**Short exercise:** From the email thread on SSD models below, copy out everything from "On Wed, 24 Feb" down to "power loss protection." without changing a word.
* BEGIN Text passage *
Sent from a mobile device, please excuse any typos.

On Feb 25, 2016 9:20 PM, "Christian Balzer" <chibi@xxxxxxx> wrote:

Hello,

On Wed, 24 Feb 2016 22:56:15 -0700 Robert LeBlanc wrote:

> We are moving to the Intel S3610, from our testing it is a good balance
> between price, performance and longevity. But as with all things, do your
> testing ahead of time. This will be our third model of SSDs for our
> cluster. The S3500s didn't have enough life and performance tapers off
> add it gets full. The Micron M600s looked good with the Sebastian journal
> tests, but once in use for a while go downhill pretty bad. We also tested
> Micron M500dc drives and they were on par with the S3610s and are more
> expensive and are closer to EoL. The S3700s didn't have quite the same
> performance as the S3610s, but they will last forever and are very stable
> in terms of performance and have the best power loss protection.
>
That's interesting, how did you come to that conclusion and how did test
it?
Also which models did you compare?
* END Text passage *
* BEGIN Data extract *
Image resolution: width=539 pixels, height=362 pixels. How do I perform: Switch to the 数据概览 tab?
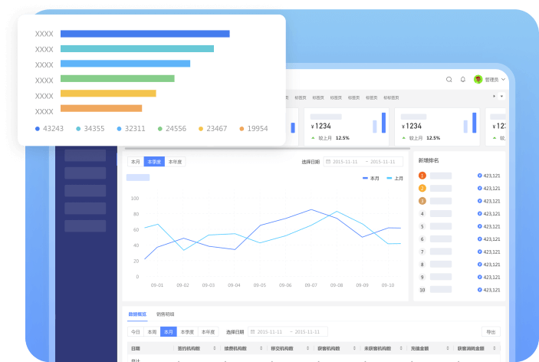click(137, 314)
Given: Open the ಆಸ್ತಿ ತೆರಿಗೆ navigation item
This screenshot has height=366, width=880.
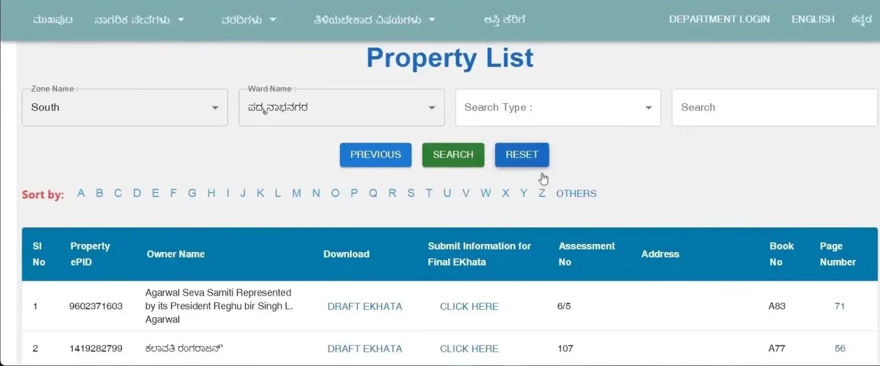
* END Data extract *
**Result:**
On Wed, 24 Feb 2016 22:56:15 -0700 Robert LeBlanc wrote:

> We are moving to the Intel S3610, from our testing it is a good balance
> between price, performance and longevity. But as with all things, do your
> testing ahead of time. This will be our third model of SSDs for our
> cluster. The S3500s didn't have enough life and performance tapers off
> add it gets full. The Micron M600s looked good with the Sebastian journal
> tests, but once in use for a while go downhill pretty bad. We also tested
> Micron M500dc drives and they were on par with the S3610s and are more
> expensive and are closer to EoL. The S3700s didn't have quite the same
> performance as the S3610s, but they will last forever and are very stable
> in terms of performance and have the best power loss protection.